“But I told the truth!” Sweat dotted Frankie’s upper lip, and he had that adolescent boy smell, that peculiar acrid/sour body odor brought on by burgeoning hormones.
“Nobody never said telling the truth would lead to forgiveness.”
“Yeah? How about confessin’ bein’ good for the soul? How about that, huh?”
“Good for the soul ain’t forgiveness,” said Coach Bassett.
“Yeah? How about truth settin’ you free?”
“I’m gonna set you free. Soon’s I bust your butt.”
“But I give it back.”
“Shouldn’t a took it in the first place.”
“All right, then. But all it’s teachin me is I’d best keep my mouth shut next time.”
“A lesson learned is a lesson learned. Take whatever one you think’ll serve you best.”
“Awww, shoot. Go on, then.”
The child bent over some, leaned against the rough bark of the oak, fingered it like he might need a handhold.
Coach Bassett made him wait a good long time. He used the buck knife the boy had stolen to cut a stem of the slender new growth off the plum tree out in the back. He took his time stripping it of its buds and flowers, tested it in the air so the boy could hear it whoosh.
“How many licks I gotta get?” the boy asked when he heard it cut the air.
“Ten. Reckon you can handle ten?”
“I reckon I can.”
He almost didn’t. He howled and yelped. He swished his butt side to side. He clutched at the bark of the tree. Five was the worst. Only half-way. A whole nother half to go. Six made him buck up so he was standing straight. Seven’s when the tear faucet came on full. Eight brought his feet up off the ground.
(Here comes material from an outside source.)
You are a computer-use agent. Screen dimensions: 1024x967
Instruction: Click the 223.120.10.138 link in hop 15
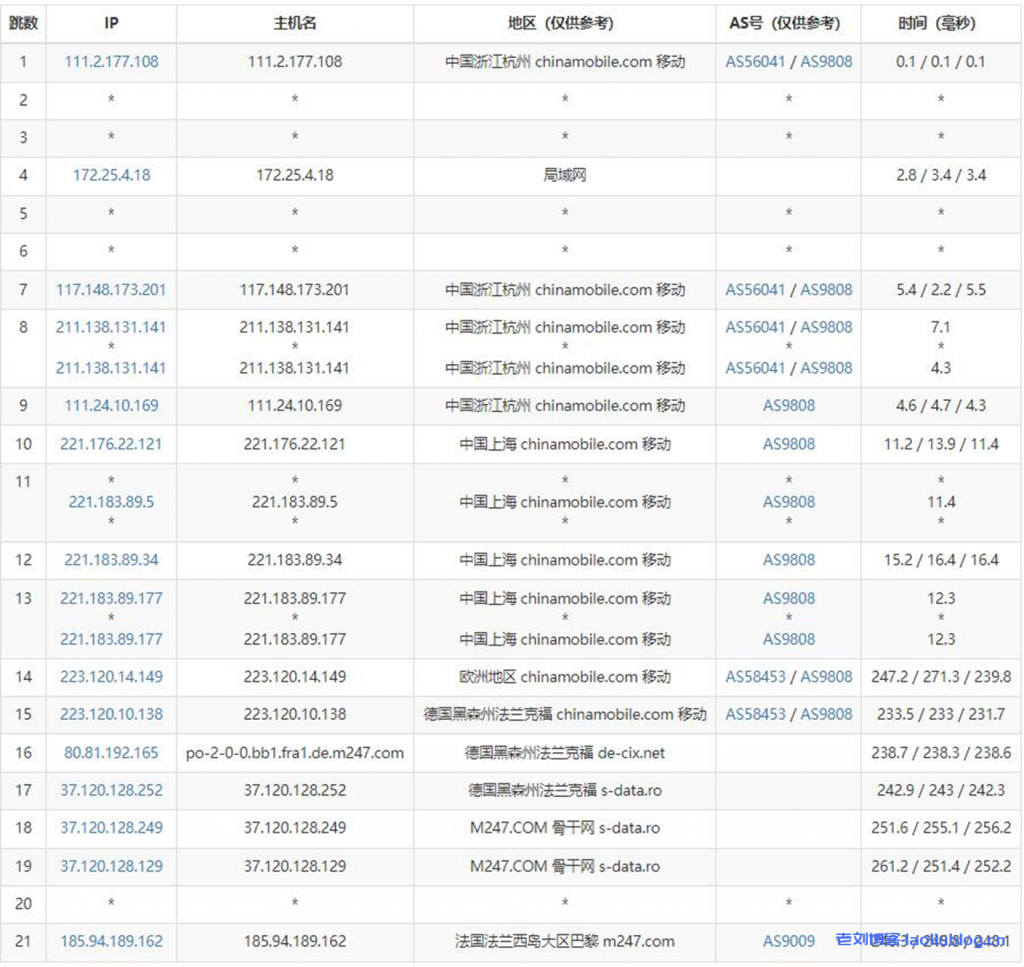pos(110,715)
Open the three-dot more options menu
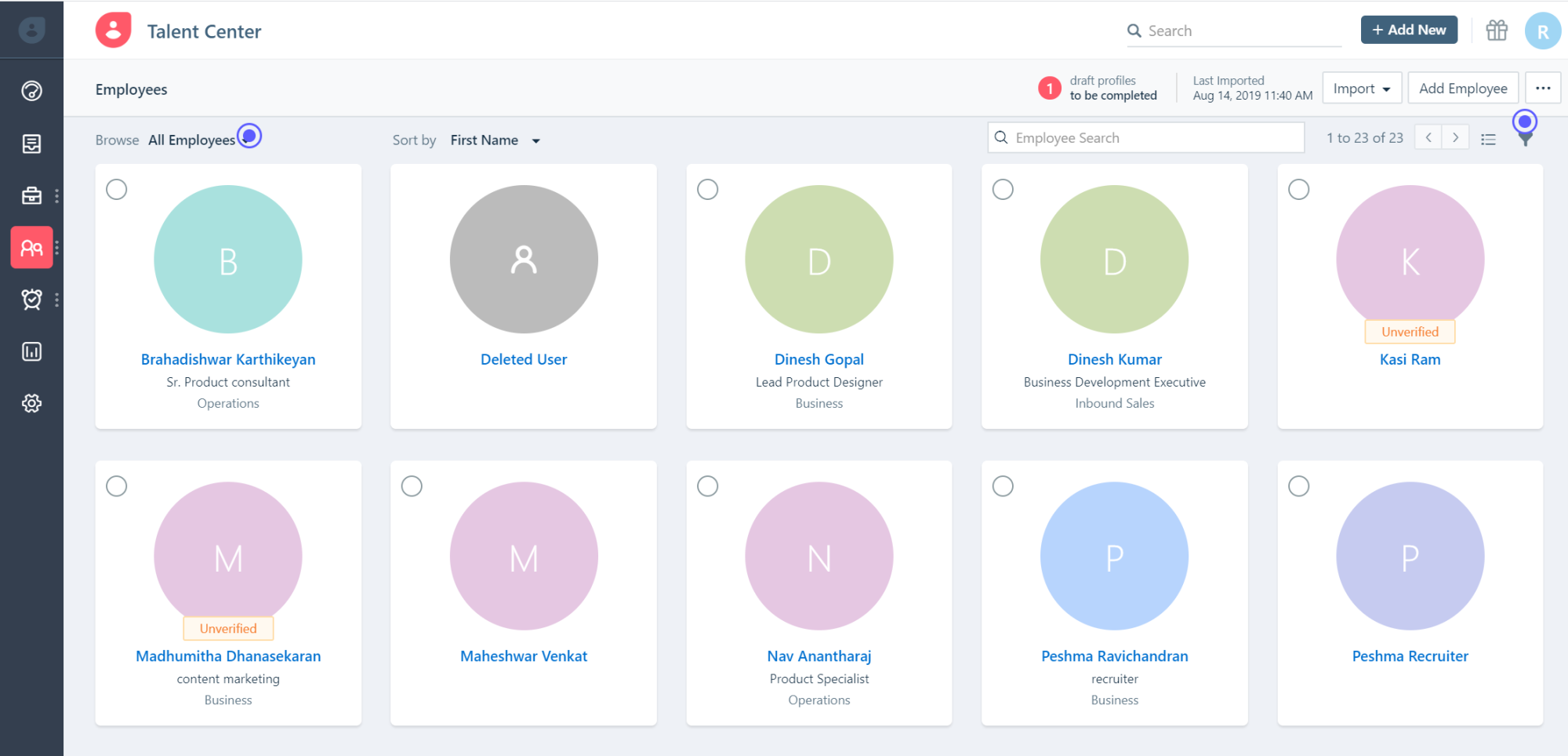Viewport: 1568px width, 756px height. click(1543, 88)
Nine meant only one more, and ten, he was done.
“You kick up a big enough fuss for such a scrawny thing.”
“It hurt,” the boy said, rubbing his backside, ashamed of bawling like a baby.
“It was meant to.”
He pawed with grubby hands at the tears pouring down his red cheeks, embarrassed about his face all screwed up like that. “Shoot,” he said, swiping his nose on the sleeve of his shirt.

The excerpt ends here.